Supervised Machine Learning
Supervised ML algorithms learn patterns from historical examples (called training data) to generate the outcome of future events. It involves building and training a model for a specific application using a set of input data with their corresponding target values. The model is able to predict outcomes for new inputs after sufficient training. An example is to build a relationship between wireline logs as input and a specific reservoir property (such as porosity) from historical data to predict the porosity values for a new or uncored well. Typical applications of this method are regression and classification.

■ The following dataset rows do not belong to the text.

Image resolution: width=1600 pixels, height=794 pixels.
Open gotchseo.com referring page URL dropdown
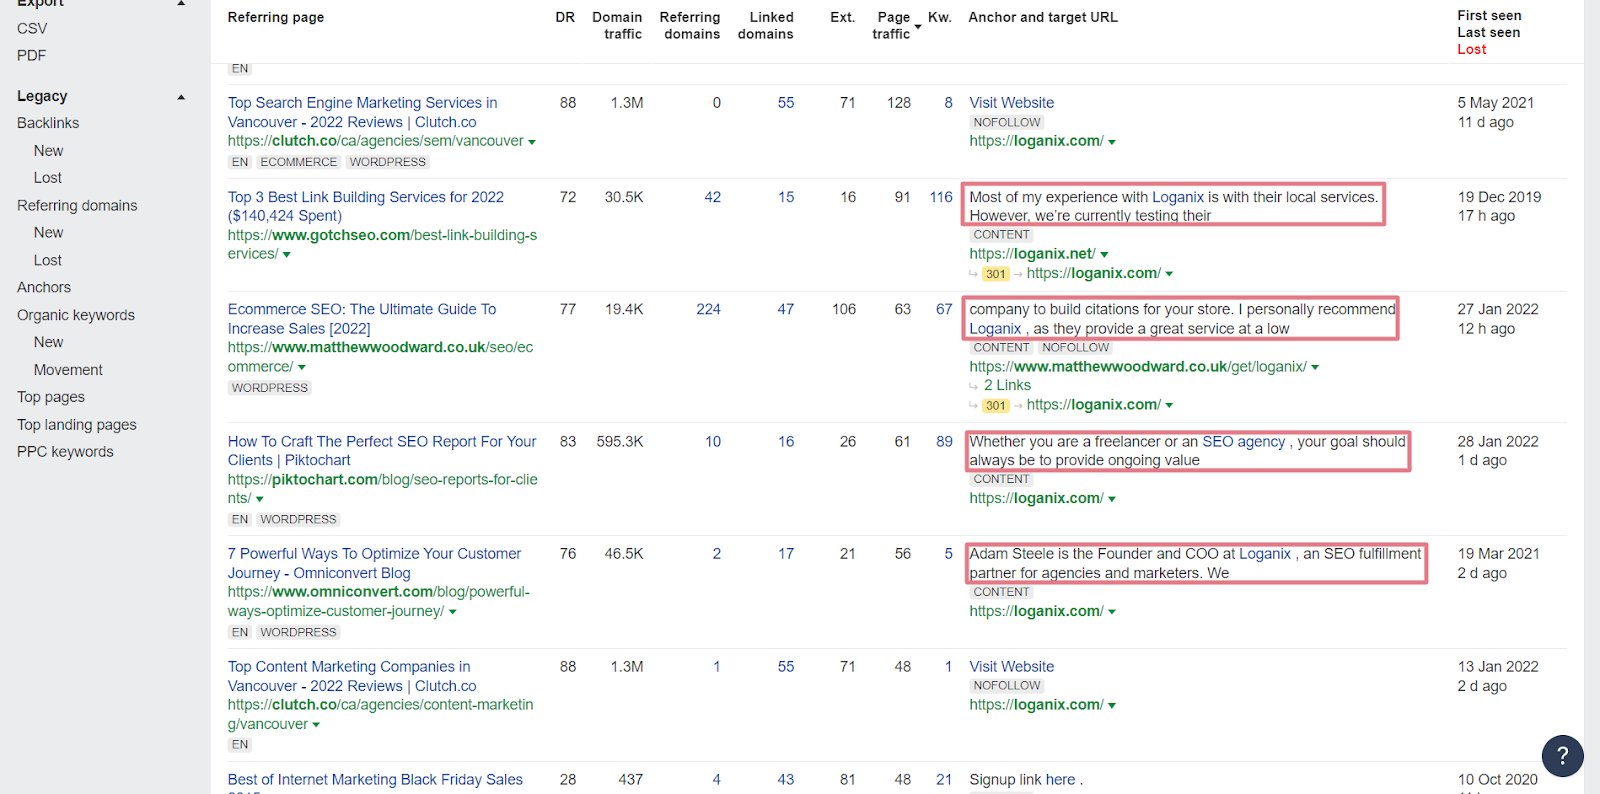coord(287,255)
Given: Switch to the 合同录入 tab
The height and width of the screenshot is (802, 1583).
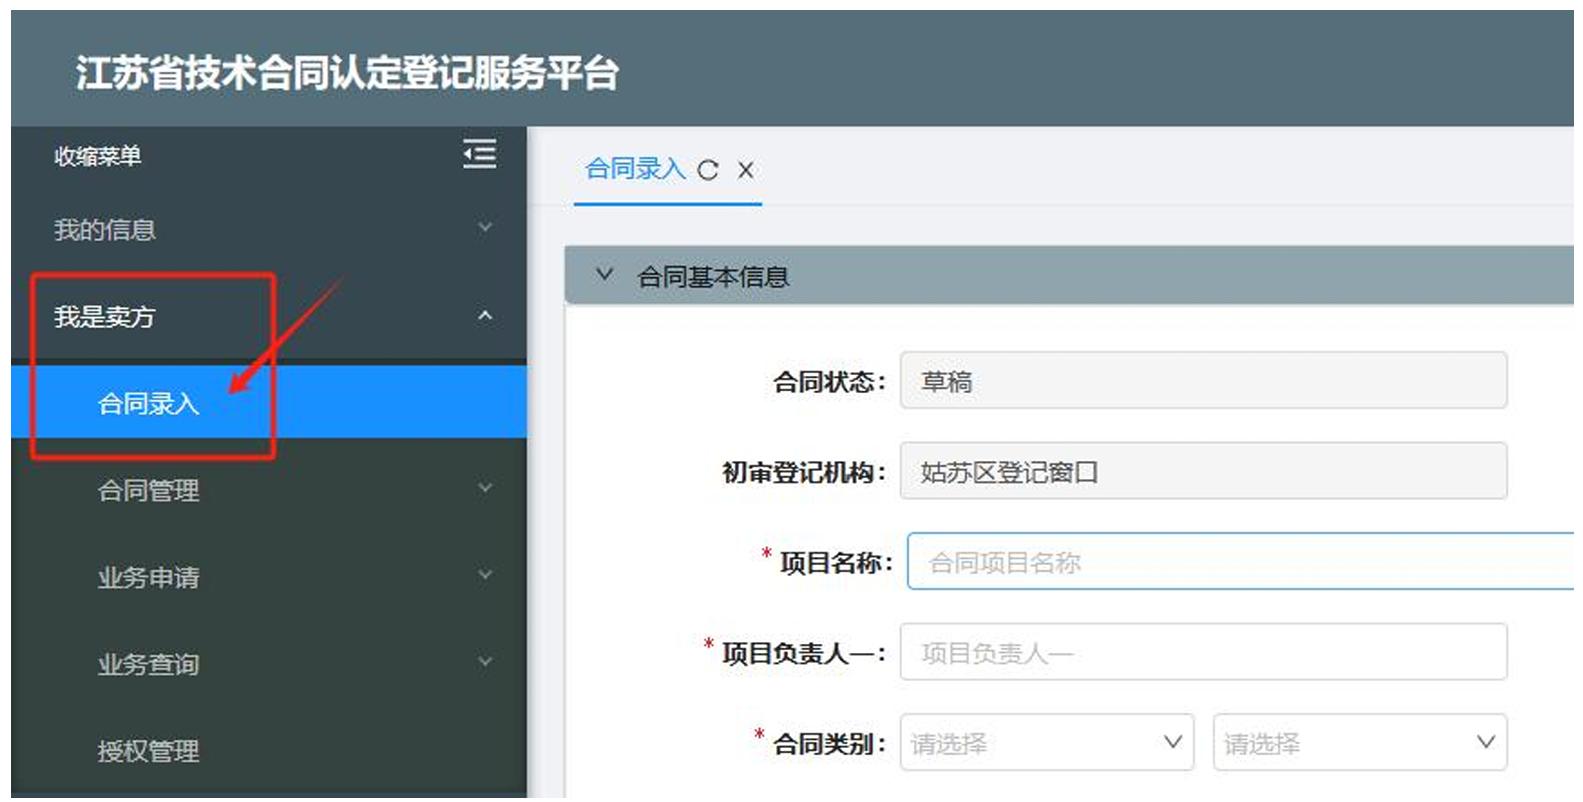Looking at the screenshot, I should coord(635,169).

Unsupervised Machine Learning
In contrast to supervised, unsupervised ML algorithms make inferences from events without prior classification or labels. They infer a function, usually based on some distance metric, to discover a hidden structure from unlabeled data. An expert can thus derive meanings that lead to new insights. An example is to use historical wireline log data to compartmentalize a reservoir into zones based on the density of the data points. An expert may then interpret the sections as different lithologies. A typical application of this is clustering.
Hybrid Machine Learning
Hybrid or mixed ML algorithms combine supervised and unsupervised methods to solve a problem especially where there are uncertainties in human knowledge. Either one could come first. A typical application could start with supervised learning and the predicted output could then be clustered to reveal certain hidden patterns. Another application could start by assigning clusters to an input data to generate an output that will form the basis for a new prediction to achieve a supervised learning objective.
Kick-Starting a Career in Artificial Intelligence
Getting started with a new venture involves two major steps: acquiring knowledge and applying the knowledge through practical implementation. Some of the basic requirements to learn AI include a knowledge in statistics, probability theory, mathematics (linear/non-linear algebra), and programming. The first step to practicing AI is to take relevant courses. Available learning platforms include Udemy, Coursera, Edx, and Springboard. It is strongly recommended to lay hands on practical applications to solidify the foundational training in these courses.
Investing in relevant books on probability, statistics, mathematics, and coding would complement the courses. Working on as many projects as possible and collaborating with other AI enthusiasts would help to accelerate the learning curve. Participating in ML competitions, hackathons, and datathons could also help.
AI, along with other technologies, sprang from the emergence of the fourth industrial revolution. AI technologies are here to stay and have become part of our personal lives and business processes. Industries, including oil and gas, are already experiencing transformation. There are still challenges to be addressed with more research, innovative thinking, and collaborative efforts.
Starting with AI and any of its elements is not difficult. The journey of a thousand miles starts with one bold step. Training, followed by practical implementation, will help make your journey from an enthusiast to expert easy.